- Ironville Ironville
- Coordinates: 40°39′31″N 78°12′56″W﻿ / ﻿40.65861°N 78.21556°W
- Country: United States
- State: Pennsylvania
- County: Blair
- Township: Snyder

Area
- • Total: 0.081 sq mi (0.21 km^{2})
- • Land: 0.081 sq mi (0.21 km^{2})
- • Water: 0 sq mi (0.00 km^{2})
- Elevation: 974 ft (297 m)

Population (2020)
- • Total: 60
- • Density: 742.7/sq mi (286.77/km^{2})
- Time zone: UTC-5 (Eastern (EST))
- • Summer (DST): UTC-4 (EDT)
- ZIP Code: 16686 (Tyrone)
- Area codes: 814/582
- FIPS code: 42-37136
- GNIS feature ID: 2805513

= Ironville, Pennsylvania =

Unincorporated community in Pennsylvania, US

Ironville is an unincorporated community and census-designated place (CDP) in Blair County, Pennsylvania, United States. It was first listed as a CDP prior to the 2020 census.

==Geography==
Ironville is in northern Blair County, in the southeastern corner of Snyder Township. It sits in a bend on the north and east side of the Little Juniata River, just east of where the river cuts through the water gap between the northeast end of Brush Mountain and the southwest end of Bald Eagle Mountain. It is bordered to the west, across the river, by Tyrone Forge.
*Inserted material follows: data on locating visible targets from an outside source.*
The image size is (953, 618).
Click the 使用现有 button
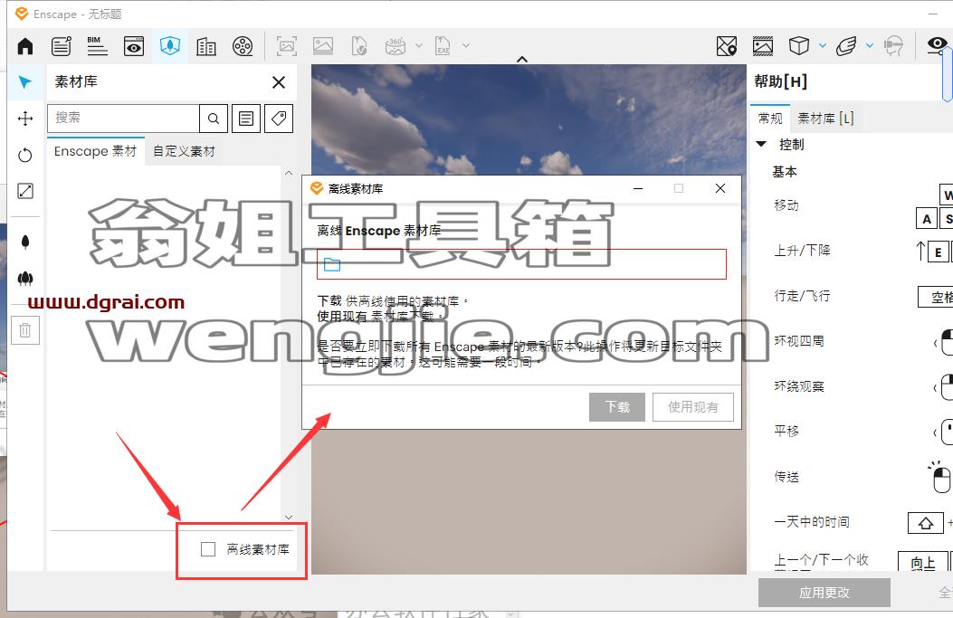click(x=693, y=407)
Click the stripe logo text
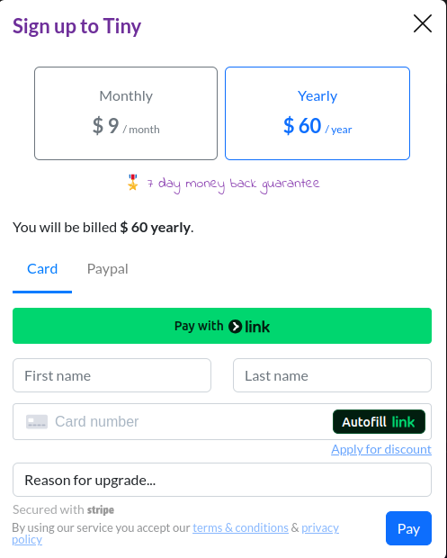 pyautogui.click(x=101, y=510)
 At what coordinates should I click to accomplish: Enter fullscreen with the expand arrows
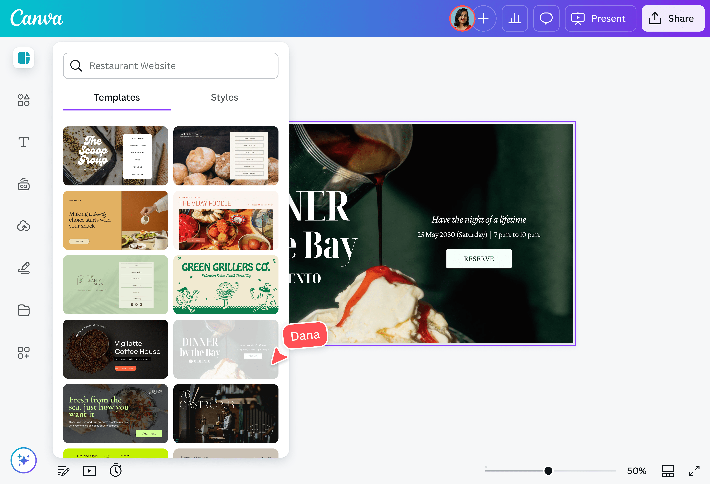click(694, 471)
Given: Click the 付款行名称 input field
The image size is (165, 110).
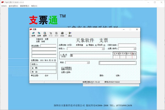Looking at the screenshot, I should pyautogui.click(x=127, y=45).
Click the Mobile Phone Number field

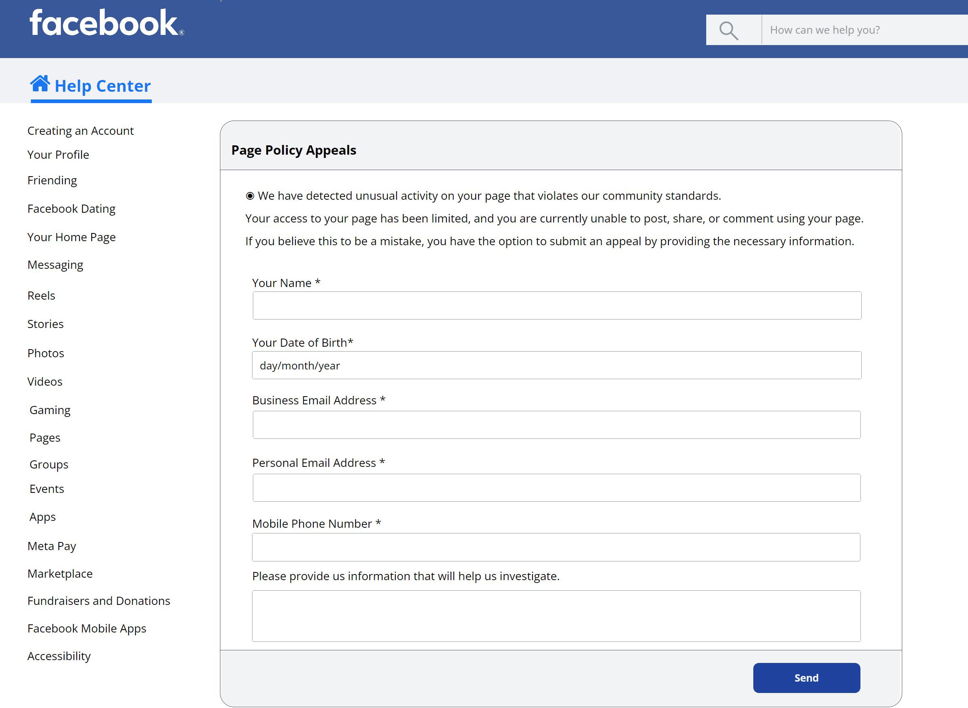(556, 547)
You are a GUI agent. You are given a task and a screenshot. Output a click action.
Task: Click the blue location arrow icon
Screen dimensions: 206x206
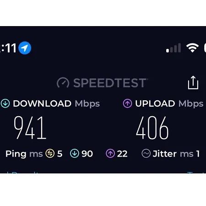point(25,48)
Pennsylvania Route 453 forms the northeastern border of the CDP; it leads northwest 1.5 mi to Tyrone and southeast the same distance to Birmingham. The Pittsburgh Line of the Norfolk Southern Railway passes through the east side of Ironville.

==Demographics==

Historical population
| Census | Pop. | Note | %± |
| 2020 | 60 |  | — |
U.S. Decennial Census

==Education==
The school district is the Tyrone Area School District.